Neal Presa, moderator of the 2012 General Assembly, has convened a Colloquium on Ecclesiology this week at Austin Presbyterian Theological Seminary – the first of three such gatherings he intends to organize to discuss the purpose of the church.
The discussions, from April 23-25, center around seven papers that were written in advance and posted online. The format for the discussions is this: For each paper, the author presents a 20-minute summary; comments are then offered by members of the Austin seminary community and the event planning team; then in a question-and-answer session from those attending in Austin and submitted online by people watching the live-stream
For each session, the Outlook will provide a snapshot of the paper and a few memorable points of the discussion.

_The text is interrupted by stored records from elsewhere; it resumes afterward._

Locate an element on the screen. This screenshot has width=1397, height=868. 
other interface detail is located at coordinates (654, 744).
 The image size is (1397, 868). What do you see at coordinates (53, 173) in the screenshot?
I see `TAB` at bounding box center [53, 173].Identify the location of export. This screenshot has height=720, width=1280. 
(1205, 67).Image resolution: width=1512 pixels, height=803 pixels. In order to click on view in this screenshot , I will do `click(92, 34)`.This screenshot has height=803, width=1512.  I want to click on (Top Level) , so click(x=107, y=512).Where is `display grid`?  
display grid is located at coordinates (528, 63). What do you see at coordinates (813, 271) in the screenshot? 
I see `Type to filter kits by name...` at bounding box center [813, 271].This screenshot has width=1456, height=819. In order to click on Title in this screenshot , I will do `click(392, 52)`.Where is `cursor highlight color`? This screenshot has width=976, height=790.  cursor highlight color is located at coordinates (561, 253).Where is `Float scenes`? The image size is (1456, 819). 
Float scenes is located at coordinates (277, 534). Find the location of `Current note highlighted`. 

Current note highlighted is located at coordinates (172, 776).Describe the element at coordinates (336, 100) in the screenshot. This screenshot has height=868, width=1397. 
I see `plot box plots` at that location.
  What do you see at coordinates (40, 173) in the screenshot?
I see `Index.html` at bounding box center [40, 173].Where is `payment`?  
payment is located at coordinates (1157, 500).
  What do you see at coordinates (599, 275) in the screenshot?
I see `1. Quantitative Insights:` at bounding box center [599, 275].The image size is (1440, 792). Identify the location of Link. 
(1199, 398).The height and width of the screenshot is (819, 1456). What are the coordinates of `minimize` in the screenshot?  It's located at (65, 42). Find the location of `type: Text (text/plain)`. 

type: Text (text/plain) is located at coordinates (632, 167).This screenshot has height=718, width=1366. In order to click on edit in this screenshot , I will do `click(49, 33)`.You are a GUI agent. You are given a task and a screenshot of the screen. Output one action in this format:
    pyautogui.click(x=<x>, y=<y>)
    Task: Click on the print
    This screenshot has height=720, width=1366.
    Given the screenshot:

Presentation 5: Right Mission
Written and presented by: Heidi Worthen Gamble, mission advocate for Hunger, Poverty and Peacemaking Concerns, Presbytery of the Pacific, Los Angeles
The idea of Missio Dei – the mission of God – has given fresh hope to the church in the West, becoming our reason for being, the center of our church life. We also need to reshape our framework for doing mission – a sometimes painful shift away from a mindset of helping others out of a sense of cultural and class superiority, towards a vision of redemptive justice and peace for all God’s people. Are short term mission trips effective? What is the impact of long-term partnerships of mutuality, accompaniment and self-determination? “Mission is dangerous and messy.” It’s about being in relationship with those who suffer and being willing to sacrifice on their behalf. How can the church articulate a vision for mission that moves from the donor/recipient approach to a relationship that is mutually transformational?
To build those relationships “is a spiritual and cultural discipline and it is labor-intesnive,” Gamble told the colloquium April 24. “We have so much to learn and to unlearn.”
Ideas from responses:
Paralysis. Ruth Elswood, a student at Austin seminary, spoke of the dangers of the “halo effect,” the self-satisfying feeling of being heroic rescuers, arising from short-term mission trips which may actually increase dependency and do little to help. But she also warned of the danger of paralysis – of well-meaning people who, worried about that dynamic, are “shocked into inaction,” and stand frozen in response to injustice.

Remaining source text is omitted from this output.